5-B. There is no solution, as the vertices 3 and 4 have an odd number of edges.
5-C. There is no solution, as the vertices 2 and 4 have an odd number of edges.
5-D. There is no solution, since vertices 1 and 3 have an odd number of edges.
5-E. There’s a solution! Start from vertex 1, go to vertex 4, then to vertex 3, then to vertex 2, then to vertex 4, go back to vertex 1.
5-F. There is no solution, as the vertices 2 and 3 have an odd number of edges.
5-G. There is no solution, as the vertices 2 and 4 have an odd number of edges.
4-A. There is no solution, since vertices 1 and 2 have an odd number of edges.
4-B. There is no solution, as vertices 1 and 4 have an odd number of edges.
4-C. There is no solution, since vertices 1 and 3 have an odd number of edges.
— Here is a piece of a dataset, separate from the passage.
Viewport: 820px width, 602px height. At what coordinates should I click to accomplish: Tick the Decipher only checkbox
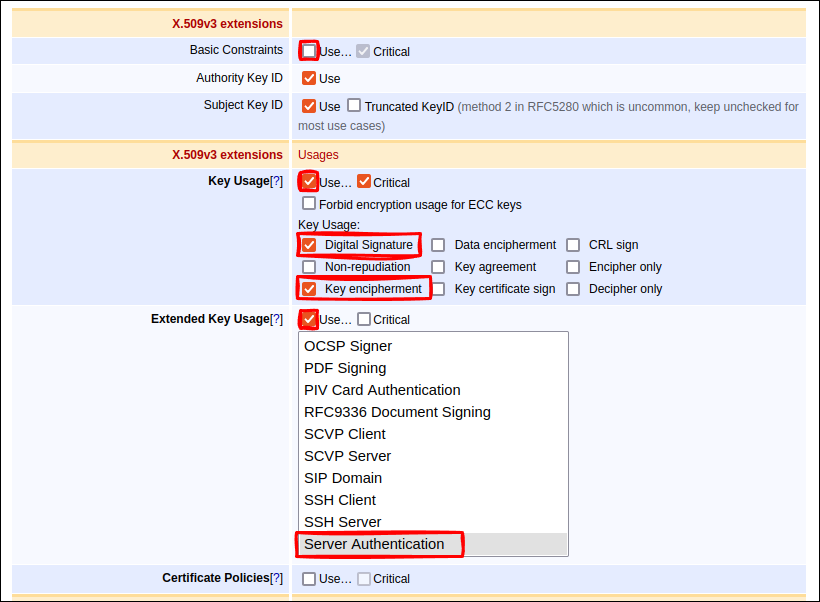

4-D. There’s a solution! Start from vertex 1, go to vertex 2, then to vertex 3, then to vertex 4, go back to vertex 1.
4-E. There is no solution, as the vertices 3 and 4 have an odd number of edges.
4-F. There’s a solution! Start from vertex 1, go to vertex 4, then to vertex 3, then to vertex 4, go back to vertex 1.
3-A. There is no solution, as all vertices have an odd number of edges.
3-B. There is no solution, since vertex 2 has an odd number of edges.
3-C. There is no solution, as the vertices 3 and 4 have an odd number of edges.
3-D. There’s a solution! Start from vertex 1, go to vertex 2, then to vertex 4, go back to vertex 1.
2-A. There’s a solution! Start from vertex 4, go to vertex 3, go back to vertex 4.
2-B. There is no solution, since vertices 1 and 3 have an odd number of edges.
The case with 1 bridge is unnecessary, because if there is only one edge, there will be a vertex with an odd number of edges (in this case, 1).
The case with 0 bridges is trivial, because if there are no bridges to cross, we already started at the vertex that satisfies the problem.
With this we can conclude that destroying two or five bridges (or all) the insoluble problem can support solutions, that is, eliminating some specific edges we can transform the original graph into Eulerian graphs.